*** GIVEN INFORMATION

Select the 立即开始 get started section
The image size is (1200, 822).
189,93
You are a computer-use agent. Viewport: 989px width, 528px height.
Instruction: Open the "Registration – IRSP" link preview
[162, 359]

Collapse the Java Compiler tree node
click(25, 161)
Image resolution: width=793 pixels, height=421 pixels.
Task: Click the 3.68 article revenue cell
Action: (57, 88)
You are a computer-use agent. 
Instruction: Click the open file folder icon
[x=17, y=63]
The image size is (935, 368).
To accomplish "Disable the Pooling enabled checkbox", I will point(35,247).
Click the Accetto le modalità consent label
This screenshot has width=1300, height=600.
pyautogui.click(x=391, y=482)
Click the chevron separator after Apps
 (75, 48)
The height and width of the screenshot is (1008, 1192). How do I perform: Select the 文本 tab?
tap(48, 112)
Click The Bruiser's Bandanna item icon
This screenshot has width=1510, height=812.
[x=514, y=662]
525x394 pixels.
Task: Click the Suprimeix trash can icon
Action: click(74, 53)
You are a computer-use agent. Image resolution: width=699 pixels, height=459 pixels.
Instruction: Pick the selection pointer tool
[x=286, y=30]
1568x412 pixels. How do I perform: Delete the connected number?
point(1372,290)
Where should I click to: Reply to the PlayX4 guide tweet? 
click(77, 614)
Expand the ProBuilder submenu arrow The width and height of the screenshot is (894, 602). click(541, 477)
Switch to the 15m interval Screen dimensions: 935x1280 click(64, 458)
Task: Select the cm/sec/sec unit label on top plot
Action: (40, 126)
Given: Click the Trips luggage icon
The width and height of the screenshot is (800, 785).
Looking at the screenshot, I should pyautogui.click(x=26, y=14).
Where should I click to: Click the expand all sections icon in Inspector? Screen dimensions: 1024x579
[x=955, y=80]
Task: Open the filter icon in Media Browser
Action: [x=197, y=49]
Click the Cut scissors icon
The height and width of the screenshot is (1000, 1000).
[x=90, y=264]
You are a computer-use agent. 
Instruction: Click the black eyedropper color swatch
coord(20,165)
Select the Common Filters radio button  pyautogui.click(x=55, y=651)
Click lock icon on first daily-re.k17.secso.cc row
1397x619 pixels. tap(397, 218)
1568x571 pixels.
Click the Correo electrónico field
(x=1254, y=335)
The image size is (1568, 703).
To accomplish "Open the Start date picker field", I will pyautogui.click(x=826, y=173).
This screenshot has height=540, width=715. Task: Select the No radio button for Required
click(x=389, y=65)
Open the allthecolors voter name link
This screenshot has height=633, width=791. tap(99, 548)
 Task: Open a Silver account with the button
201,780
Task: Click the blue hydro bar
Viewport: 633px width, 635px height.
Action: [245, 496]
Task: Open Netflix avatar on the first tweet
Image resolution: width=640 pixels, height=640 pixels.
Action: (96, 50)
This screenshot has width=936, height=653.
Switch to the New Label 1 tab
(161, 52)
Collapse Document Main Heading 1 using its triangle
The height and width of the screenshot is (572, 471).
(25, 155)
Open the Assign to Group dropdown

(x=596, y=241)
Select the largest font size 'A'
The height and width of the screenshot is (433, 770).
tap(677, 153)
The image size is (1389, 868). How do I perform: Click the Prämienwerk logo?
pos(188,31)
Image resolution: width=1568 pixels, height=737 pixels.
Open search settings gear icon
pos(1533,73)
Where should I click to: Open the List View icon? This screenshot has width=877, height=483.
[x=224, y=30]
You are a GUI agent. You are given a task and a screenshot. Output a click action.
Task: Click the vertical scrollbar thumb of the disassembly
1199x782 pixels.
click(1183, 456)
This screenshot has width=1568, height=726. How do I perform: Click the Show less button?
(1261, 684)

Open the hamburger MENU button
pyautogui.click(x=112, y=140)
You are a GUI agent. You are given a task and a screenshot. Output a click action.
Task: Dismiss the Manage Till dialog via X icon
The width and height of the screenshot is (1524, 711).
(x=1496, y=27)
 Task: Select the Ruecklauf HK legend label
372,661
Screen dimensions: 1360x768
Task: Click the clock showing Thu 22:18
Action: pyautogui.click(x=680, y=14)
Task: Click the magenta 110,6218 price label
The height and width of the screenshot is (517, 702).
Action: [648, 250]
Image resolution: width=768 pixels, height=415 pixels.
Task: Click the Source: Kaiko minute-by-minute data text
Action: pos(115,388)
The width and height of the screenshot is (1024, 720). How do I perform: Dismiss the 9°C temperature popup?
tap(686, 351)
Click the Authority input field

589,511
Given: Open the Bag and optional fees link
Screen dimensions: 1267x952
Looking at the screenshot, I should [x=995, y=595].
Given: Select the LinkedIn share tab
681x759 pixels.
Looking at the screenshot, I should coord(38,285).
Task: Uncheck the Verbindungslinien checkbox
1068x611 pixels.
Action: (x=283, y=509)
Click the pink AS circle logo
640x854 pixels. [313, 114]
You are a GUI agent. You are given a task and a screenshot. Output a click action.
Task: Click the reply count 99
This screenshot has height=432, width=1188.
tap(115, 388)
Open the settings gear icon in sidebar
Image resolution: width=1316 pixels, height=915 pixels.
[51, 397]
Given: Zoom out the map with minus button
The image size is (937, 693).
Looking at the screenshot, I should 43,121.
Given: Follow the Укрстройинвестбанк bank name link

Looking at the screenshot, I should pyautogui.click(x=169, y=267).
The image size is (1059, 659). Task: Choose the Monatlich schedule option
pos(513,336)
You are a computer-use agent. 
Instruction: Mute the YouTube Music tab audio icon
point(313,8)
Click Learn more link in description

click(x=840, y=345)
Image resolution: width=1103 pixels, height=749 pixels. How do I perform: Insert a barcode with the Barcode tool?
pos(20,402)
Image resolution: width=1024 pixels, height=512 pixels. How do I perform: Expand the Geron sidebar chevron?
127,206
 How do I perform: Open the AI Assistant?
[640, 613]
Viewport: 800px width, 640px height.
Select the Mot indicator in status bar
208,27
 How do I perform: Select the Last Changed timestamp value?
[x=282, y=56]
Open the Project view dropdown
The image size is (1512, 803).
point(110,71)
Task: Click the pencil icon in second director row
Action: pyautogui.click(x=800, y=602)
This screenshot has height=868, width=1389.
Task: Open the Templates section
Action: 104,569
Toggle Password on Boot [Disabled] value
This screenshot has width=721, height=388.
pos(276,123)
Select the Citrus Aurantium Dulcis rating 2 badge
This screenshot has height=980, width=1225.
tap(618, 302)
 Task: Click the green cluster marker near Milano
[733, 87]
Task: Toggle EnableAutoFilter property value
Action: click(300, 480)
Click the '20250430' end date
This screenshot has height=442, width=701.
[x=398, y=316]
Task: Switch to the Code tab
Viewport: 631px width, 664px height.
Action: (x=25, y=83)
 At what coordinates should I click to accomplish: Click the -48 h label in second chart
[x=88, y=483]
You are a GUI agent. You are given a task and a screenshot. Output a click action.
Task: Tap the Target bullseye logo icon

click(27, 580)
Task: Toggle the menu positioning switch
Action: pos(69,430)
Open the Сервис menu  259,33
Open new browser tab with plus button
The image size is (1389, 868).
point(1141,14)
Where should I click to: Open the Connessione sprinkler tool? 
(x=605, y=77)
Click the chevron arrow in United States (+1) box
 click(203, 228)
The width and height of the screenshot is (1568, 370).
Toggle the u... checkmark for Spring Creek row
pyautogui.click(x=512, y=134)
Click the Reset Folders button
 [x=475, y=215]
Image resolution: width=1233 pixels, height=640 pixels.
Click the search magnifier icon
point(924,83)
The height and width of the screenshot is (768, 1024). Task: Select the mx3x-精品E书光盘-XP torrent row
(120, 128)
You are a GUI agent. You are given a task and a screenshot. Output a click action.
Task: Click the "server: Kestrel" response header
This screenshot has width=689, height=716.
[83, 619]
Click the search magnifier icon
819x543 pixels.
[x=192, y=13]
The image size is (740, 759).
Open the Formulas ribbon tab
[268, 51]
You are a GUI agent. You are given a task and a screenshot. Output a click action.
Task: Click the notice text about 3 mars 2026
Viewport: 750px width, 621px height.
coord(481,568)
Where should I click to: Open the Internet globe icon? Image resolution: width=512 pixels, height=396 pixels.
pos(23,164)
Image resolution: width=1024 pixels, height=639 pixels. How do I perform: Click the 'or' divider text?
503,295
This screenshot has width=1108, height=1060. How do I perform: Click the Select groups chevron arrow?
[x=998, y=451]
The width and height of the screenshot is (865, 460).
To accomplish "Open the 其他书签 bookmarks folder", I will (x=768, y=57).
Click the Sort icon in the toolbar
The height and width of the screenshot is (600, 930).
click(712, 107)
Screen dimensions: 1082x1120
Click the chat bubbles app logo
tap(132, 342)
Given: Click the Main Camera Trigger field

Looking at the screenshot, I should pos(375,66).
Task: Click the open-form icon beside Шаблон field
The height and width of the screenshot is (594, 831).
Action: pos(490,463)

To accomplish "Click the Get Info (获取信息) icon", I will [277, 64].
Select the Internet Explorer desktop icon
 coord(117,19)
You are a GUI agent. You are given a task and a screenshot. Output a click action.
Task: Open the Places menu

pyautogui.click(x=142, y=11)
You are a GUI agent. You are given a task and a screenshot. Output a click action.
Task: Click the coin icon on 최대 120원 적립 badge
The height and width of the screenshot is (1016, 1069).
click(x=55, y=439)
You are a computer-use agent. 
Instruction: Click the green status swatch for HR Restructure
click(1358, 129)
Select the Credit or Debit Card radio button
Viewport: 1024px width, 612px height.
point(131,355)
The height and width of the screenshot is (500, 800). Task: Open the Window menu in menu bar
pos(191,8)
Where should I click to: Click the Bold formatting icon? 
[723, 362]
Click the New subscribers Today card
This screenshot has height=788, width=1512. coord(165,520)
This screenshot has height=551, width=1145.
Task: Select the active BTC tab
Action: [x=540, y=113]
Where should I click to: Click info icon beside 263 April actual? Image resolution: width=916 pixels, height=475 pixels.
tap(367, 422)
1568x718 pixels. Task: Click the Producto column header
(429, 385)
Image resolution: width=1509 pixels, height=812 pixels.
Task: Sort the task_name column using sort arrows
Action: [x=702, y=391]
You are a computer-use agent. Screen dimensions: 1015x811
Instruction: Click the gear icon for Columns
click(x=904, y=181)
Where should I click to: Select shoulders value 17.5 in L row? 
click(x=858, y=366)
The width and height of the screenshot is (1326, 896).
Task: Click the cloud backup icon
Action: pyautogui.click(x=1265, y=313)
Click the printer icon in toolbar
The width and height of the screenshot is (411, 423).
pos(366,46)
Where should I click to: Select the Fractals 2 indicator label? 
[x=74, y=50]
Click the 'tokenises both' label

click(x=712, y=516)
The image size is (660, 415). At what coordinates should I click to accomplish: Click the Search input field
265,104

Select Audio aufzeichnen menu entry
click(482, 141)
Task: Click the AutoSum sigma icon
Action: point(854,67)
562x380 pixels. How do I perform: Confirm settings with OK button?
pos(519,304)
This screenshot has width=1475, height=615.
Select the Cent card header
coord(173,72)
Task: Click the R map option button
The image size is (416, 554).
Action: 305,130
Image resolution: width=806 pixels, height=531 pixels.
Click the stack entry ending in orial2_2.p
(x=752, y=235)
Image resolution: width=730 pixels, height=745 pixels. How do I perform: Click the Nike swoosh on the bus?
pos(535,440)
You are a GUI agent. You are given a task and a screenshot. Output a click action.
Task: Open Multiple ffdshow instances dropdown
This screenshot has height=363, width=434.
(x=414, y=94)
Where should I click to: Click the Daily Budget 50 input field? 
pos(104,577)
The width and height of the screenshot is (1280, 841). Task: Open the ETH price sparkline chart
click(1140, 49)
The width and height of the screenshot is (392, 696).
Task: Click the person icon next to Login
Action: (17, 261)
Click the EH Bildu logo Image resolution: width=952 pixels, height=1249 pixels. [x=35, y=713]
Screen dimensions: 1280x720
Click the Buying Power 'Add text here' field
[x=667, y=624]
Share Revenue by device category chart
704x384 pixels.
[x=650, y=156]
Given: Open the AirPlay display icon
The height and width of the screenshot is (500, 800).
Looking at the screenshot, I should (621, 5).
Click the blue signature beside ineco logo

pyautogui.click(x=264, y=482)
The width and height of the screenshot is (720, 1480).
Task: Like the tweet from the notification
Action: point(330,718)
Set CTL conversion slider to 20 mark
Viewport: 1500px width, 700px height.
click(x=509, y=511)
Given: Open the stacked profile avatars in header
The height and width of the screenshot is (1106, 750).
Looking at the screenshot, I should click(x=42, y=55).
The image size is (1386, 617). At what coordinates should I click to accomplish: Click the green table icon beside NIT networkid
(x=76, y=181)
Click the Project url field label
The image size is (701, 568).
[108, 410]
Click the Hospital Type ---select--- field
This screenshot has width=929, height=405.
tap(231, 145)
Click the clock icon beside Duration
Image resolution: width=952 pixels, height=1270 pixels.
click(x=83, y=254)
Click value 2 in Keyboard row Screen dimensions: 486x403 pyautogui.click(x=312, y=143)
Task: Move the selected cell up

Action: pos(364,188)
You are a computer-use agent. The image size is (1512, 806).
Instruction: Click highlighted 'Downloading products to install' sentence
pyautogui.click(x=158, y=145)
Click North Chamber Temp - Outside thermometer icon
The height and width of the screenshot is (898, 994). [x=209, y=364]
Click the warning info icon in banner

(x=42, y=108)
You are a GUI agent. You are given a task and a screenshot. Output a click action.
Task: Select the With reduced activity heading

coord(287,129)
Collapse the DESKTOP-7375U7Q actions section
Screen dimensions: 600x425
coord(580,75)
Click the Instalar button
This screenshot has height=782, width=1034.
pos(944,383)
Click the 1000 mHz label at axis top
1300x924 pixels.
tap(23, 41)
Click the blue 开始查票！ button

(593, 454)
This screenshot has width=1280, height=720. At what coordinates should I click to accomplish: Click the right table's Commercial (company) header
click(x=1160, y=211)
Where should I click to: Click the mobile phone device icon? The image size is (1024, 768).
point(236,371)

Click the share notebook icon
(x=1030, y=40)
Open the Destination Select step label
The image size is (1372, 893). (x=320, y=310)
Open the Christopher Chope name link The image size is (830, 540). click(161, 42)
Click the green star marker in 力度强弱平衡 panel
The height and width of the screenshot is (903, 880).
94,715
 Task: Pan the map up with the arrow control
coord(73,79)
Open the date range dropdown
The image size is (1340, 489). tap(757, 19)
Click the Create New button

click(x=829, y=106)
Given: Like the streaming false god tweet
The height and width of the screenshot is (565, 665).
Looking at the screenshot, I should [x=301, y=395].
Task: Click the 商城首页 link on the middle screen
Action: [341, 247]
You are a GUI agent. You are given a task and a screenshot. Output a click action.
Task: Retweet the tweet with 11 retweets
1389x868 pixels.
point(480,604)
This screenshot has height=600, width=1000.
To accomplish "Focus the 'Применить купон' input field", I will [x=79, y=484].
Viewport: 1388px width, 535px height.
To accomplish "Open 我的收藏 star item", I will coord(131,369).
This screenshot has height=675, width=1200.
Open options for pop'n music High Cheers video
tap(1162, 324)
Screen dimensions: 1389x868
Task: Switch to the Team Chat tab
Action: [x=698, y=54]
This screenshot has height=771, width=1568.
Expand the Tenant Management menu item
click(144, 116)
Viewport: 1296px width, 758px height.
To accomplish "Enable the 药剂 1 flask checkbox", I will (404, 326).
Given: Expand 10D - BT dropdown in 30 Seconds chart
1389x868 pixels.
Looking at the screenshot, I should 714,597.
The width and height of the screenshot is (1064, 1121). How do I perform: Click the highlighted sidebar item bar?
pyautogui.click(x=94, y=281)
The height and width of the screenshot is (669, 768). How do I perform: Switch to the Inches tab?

******

**WHAT YOU HAVE TO DO**
What you output must be the lines from the opening of the material above up to and including the line with "Expand the ProBuilder", reproduced exactly.

**RESULT OF THE EXERCISE**
Select the 立即开始 get started section
The image size is (1200, 822).
189,93
You are a computer-use agent. Viewport: 989px width, 528px height.
Instruction: Open the "Registration – IRSP" link preview
[162, 359]

Collapse the Java Compiler tree node
click(25, 161)
Image resolution: width=793 pixels, height=421 pixels.
Task: Click the 3.68 article revenue cell
Action: (57, 88)
You are a computer-use agent. 
Instruction: Click the open file folder icon
[x=17, y=63]
The image size is (935, 368).
To accomplish "Disable the Pooling enabled checkbox", I will point(35,247).
Click the Accetto le modalità consent label
This screenshot has width=1300, height=600.
pyautogui.click(x=391, y=482)
Click the chevron separator after Apps
 (75, 48)
The height and width of the screenshot is (1008, 1192). How do I perform: Select the 文本 tab?
tap(48, 112)
Click The Bruiser's Bandanna item icon
This screenshot has width=1510, height=812.
[x=514, y=662]
525x394 pixels.
Task: Click the Suprimeix trash can icon
Action: click(74, 53)
You are a computer-use agent. Image resolution: width=699 pixels, height=459 pixels.
Instruction: Pick the selection pointer tool
[x=286, y=30]
1568x412 pixels. How do I perform: Delete the connected number?
point(1372,290)
Where should I click to: Reply to the PlayX4 guide tweet? 
click(77, 614)
Expand the ProBuilder submenu arrow The width and height of the screenshot is (894, 602). click(541, 477)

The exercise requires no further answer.